On February 19 at the Frontline Club, a panel chaired by international editor at Channel 4 News Lindsey Hilsum, discussed the current state of rebel fractions and the rise of ISIS in Syria.

Kim Sengupta, Lindsey Hilsum and Aymenn Jawad Al-Tamimi discuss Syria and ISIS at the Frontline Club

Kim Sengupta, Lindsey Hilsum and Aymenn Jawad Al-Tamimi discuss Syria and ISIS at the Frontline Club

Hilsum started of by asking what happened to the FSA, which was so prominent during the first months of the Syrian rebellion?

Kim Sengupta, defence and diplomatic correspondent at The Independent said:

“There are more brigades, battalions that nominally at least will say that they belong to the FSA but as an organisation it is still very much based in Istanbul. It’s got probably more influence than before but not an awful lot on the ground.”

How did ISIS (Islamic State of Iraq and the Levant) rise to become one of the most prominent groups?

Aymenn Jawad Al-Tamimi is a student at Brasenose College, Oxford University focusing on developments in Syria and Iraq:

“On the ground what happened was that Jabhat al-Nusra people accepted [leader of ISIS Abu Bakr] al-Baghdadi’s argument [that al-Nusra was merely an extension of ISI and therefore should merge] and accordingly they switched over from Jabhat al-Nusra to declare themselves ISIS.”

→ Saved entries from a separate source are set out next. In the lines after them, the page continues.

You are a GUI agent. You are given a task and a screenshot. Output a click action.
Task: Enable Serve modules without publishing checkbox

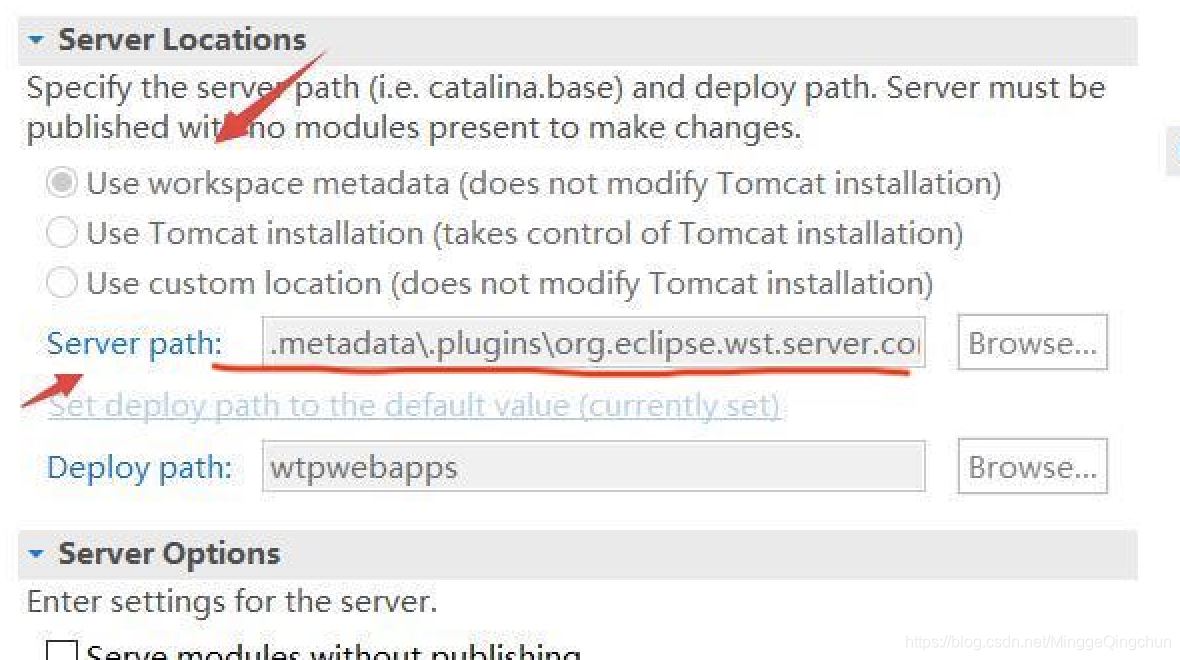click(62, 652)
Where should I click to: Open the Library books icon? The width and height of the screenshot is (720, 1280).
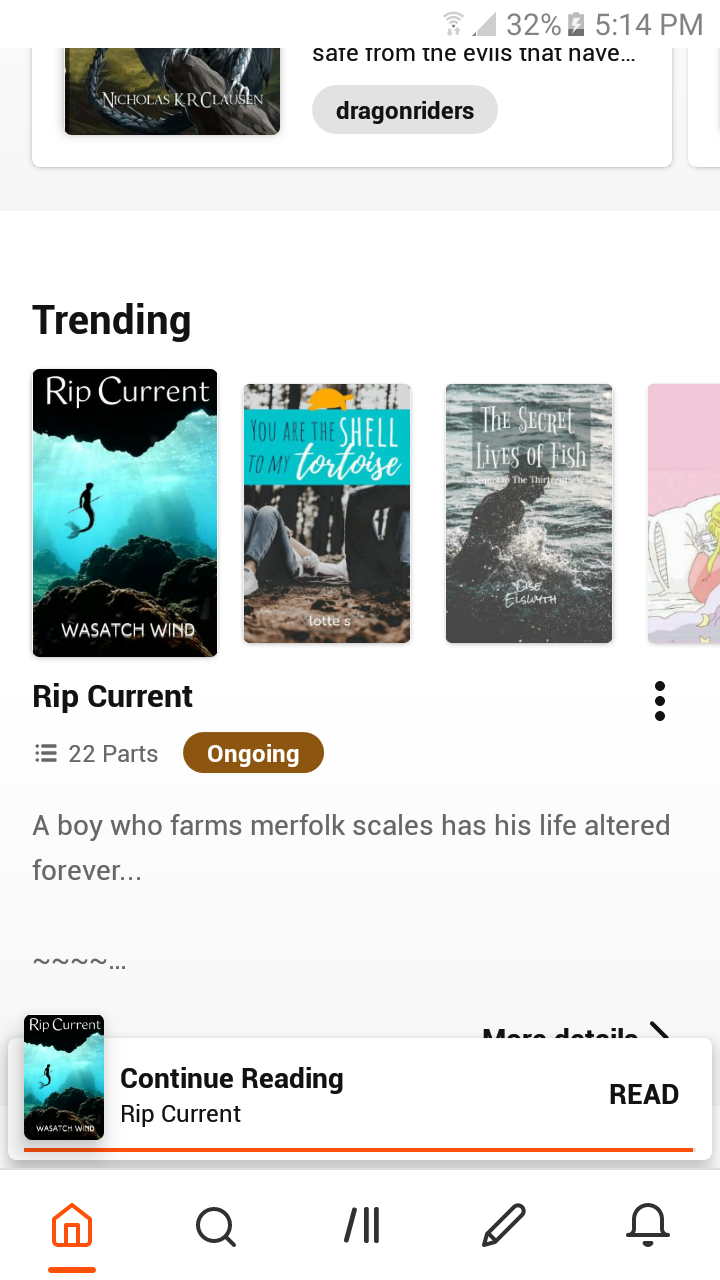tap(362, 1225)
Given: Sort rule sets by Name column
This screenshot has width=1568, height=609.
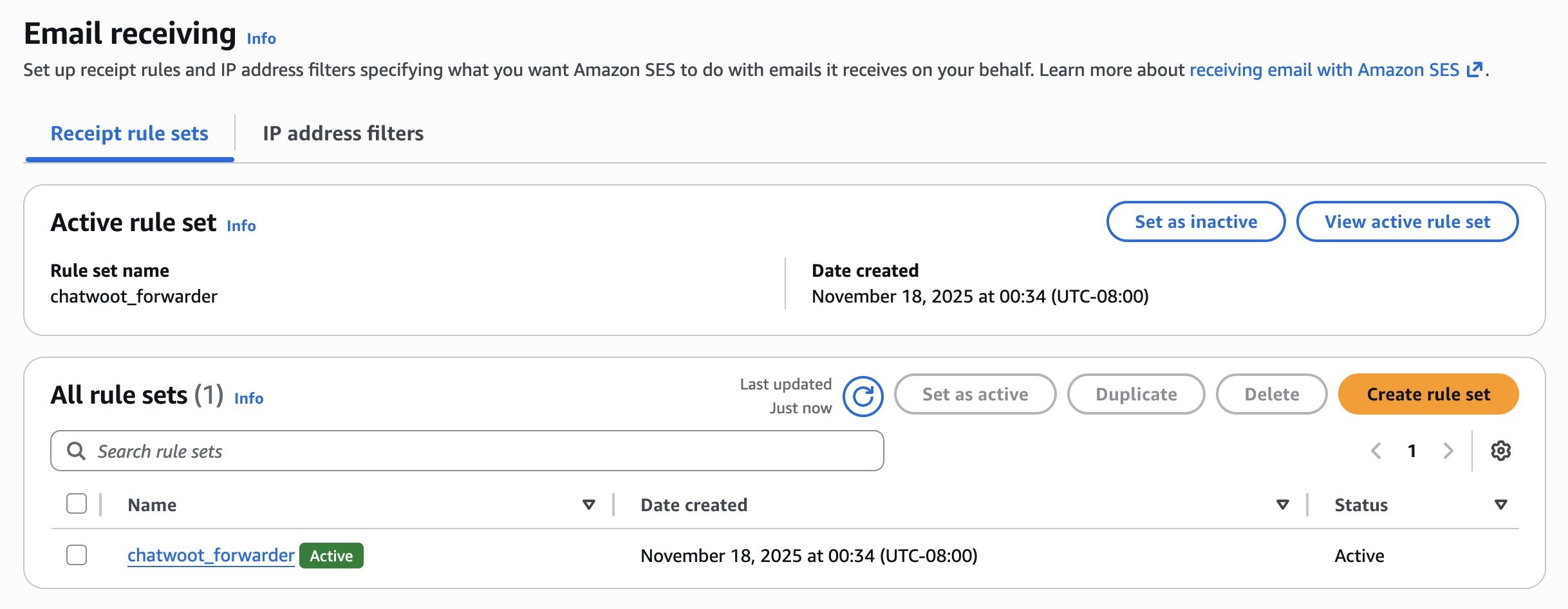Looking at the screenshot, I should pyautogui.click(x=588, y=504).
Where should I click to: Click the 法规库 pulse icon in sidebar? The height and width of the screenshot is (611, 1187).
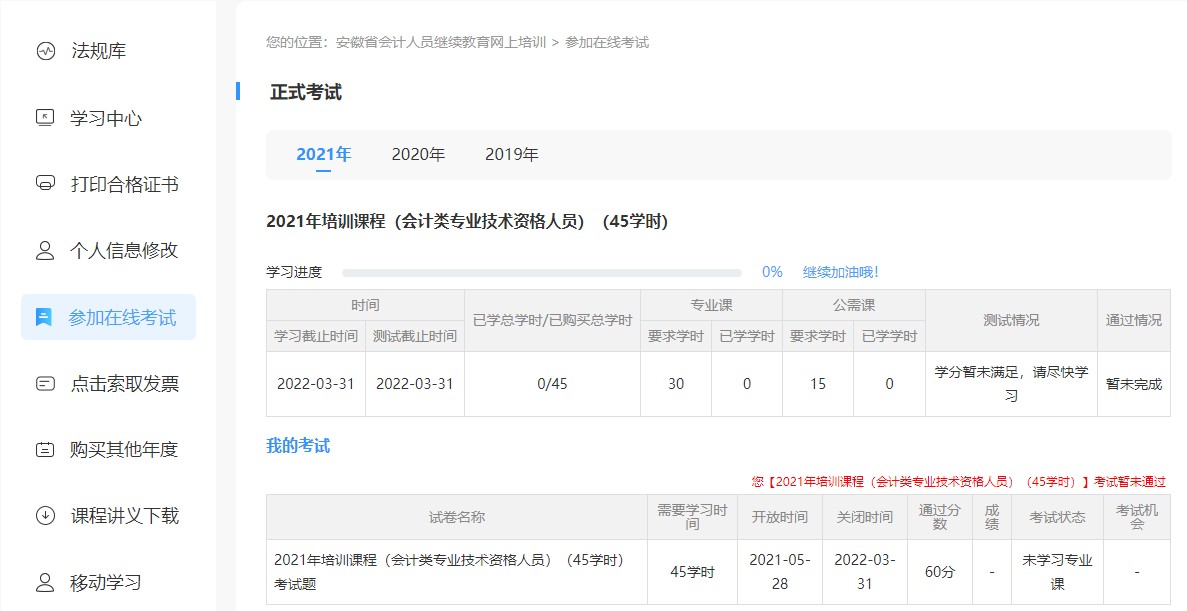45,52
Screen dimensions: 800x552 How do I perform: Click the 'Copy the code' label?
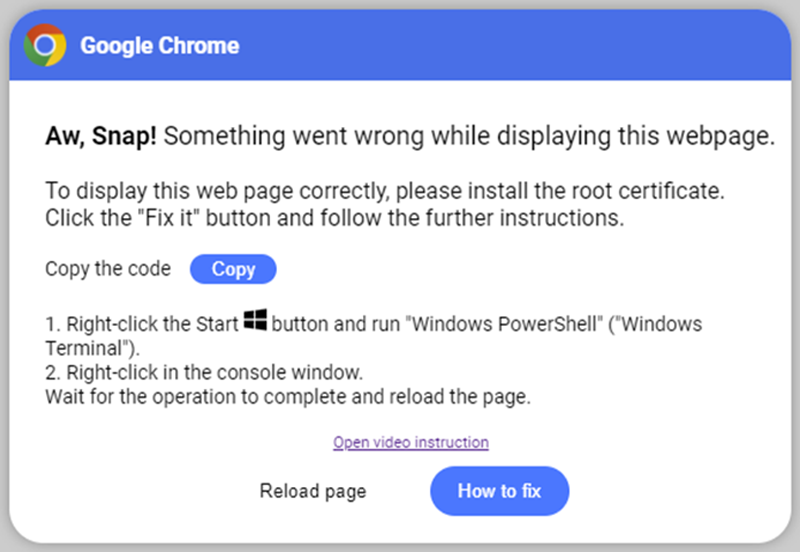pos(108,269)
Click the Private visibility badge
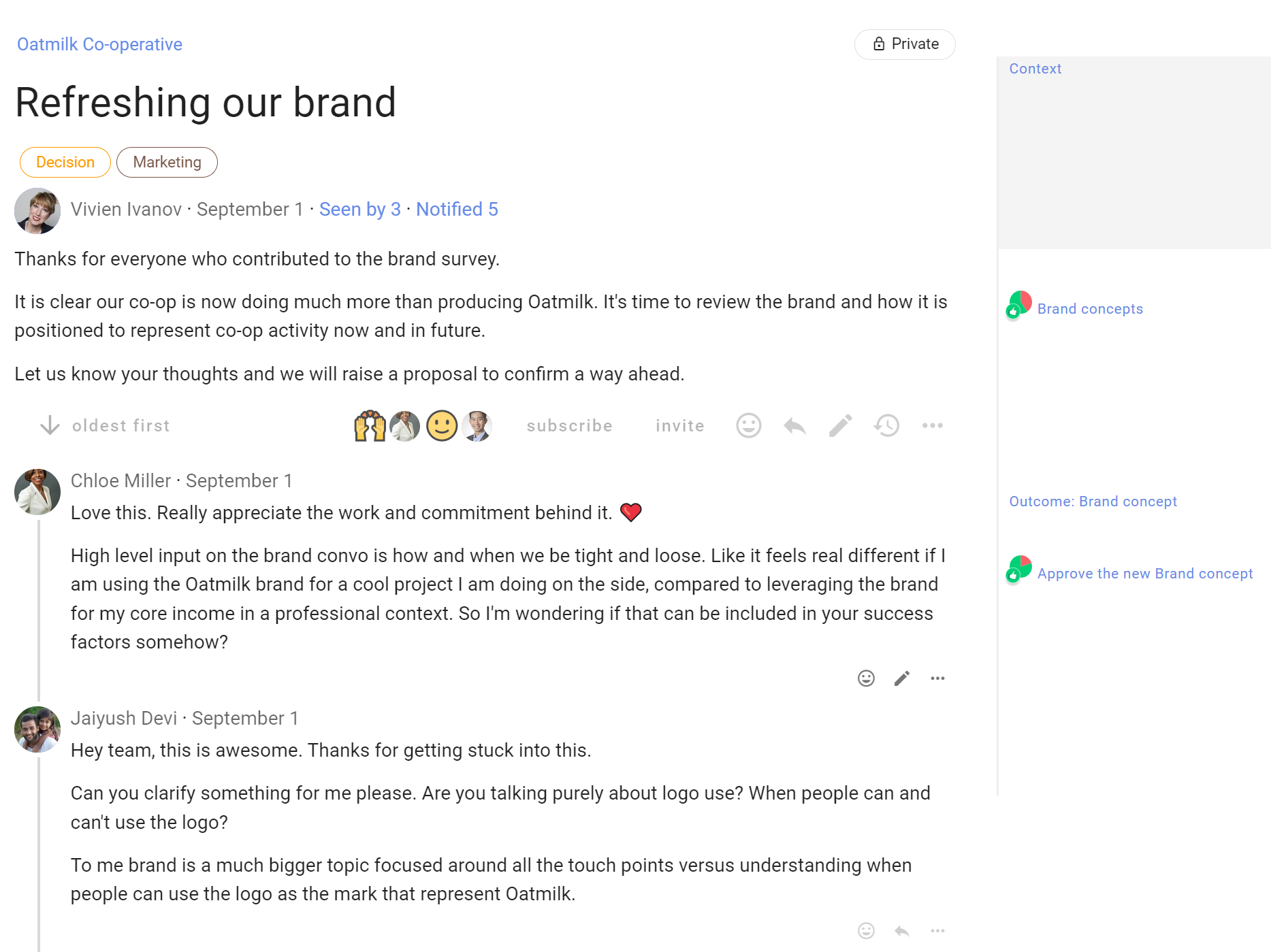The image size is (1271, 952). 905,44
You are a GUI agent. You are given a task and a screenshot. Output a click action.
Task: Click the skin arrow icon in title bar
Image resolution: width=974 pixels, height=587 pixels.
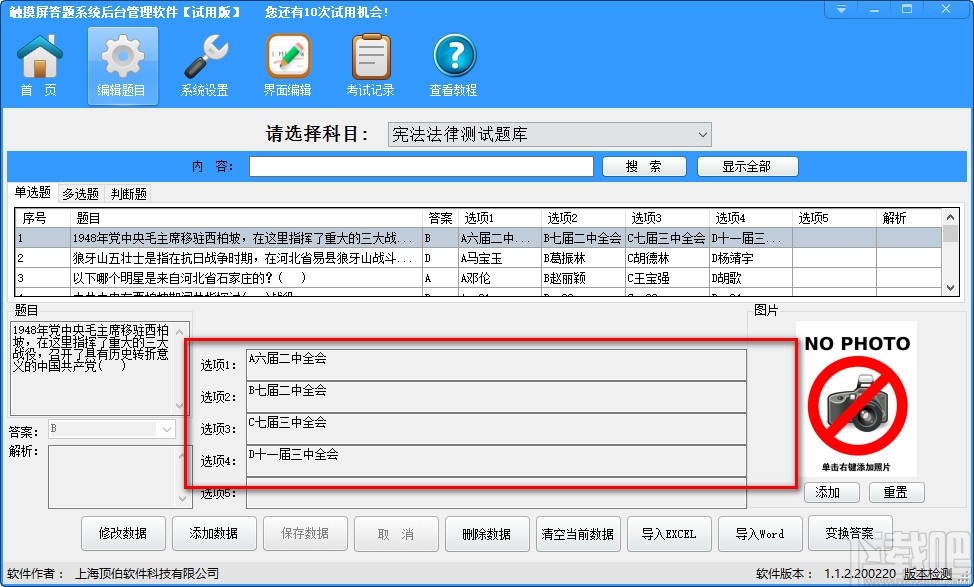pyautogui.click(x=840, y=9)
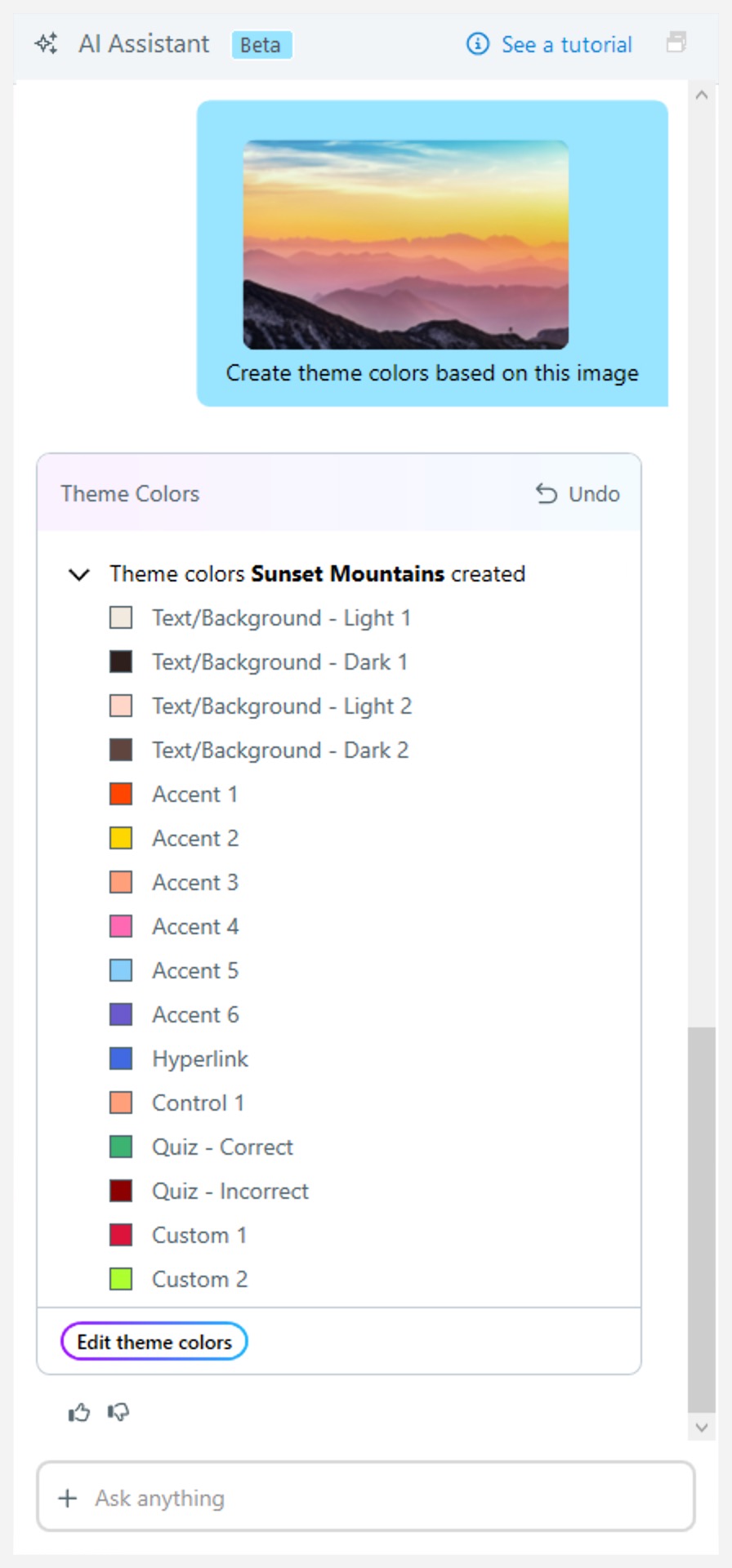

Al-Tamimi explained the ideology of ISIS:

“Ultimately they [ISIS and al-Nusra] share the same ideological program. ISIS emphasises much more the goal of establishing a caliphate…Beginning in Iraq and Syria which then should not only encompass the entire Muslim world but the whole world, including London and such places… This globalist emphasis, which ISIS does, in contrast with al-Nusra, means that this appeals so much to foreign fighters.”

http://twitter.com/Alexwhi/status/436260104787484672

Raffaello Pantucci, senior research fellow at the Royal United Services Institute for Defence and Security Studies (RUSI) said that many foreign fighters are unaware of the complicated environment they are going into:

“One of the things that isn’t so clear to individuals that seem to be going out there to fight is I think they miss the point about how confusing a battle field this really is and how shifting it really is. And how these allegiances on the ground are changing almost daily.

But why ISIS and not other groups?

Pantucci:

“…What’s worrying is that ISIS has a more globalist rhetoric… a lot of these people who are going out there are not going…because they want to become involved in terrorist activity and have any intention in coming back here to conduct some sort of terrorist attack… but what’s worrying is the groups they are joining and the people they will meet … may have different ideas and may be able to persuade them to have these different ideas.”

Lindsey Hilsum, Aymenn Jawad Al-Tamimi and Malik Al-Abdeh discuss ISIS and Syria at the Frontline Club

Lindsey Hilsum, Aymenn Jawad Al-Tamimi and Malik Al-Abdeh discuss ISIS and Syria at the Frontline Club

Malik Al-Abdeh, a British-Syrian freelance journalist based between London and Antakya, attempted to simplify the confusing environment:

“If you go to these places you realise that it’s all about money, it’s about local power brokers. How else do you explain why al-Nusra and ISIS don’t like each other? They’re two gangs that don’t get along.”

A question from the audience asked what should the west and other powers be doing?

Al-Tamimi:

“It’s all just become so fragmented now…I think that either you accept the idea of wanting a total victory and then you’ve got to have some kind of international force brought in in the aftermath, to train some kind of army to bring some kind of stability and that will take a very very long time…a timescale of decades…or are you going to go with a de facto partition of the country and some kind of ceasefire?”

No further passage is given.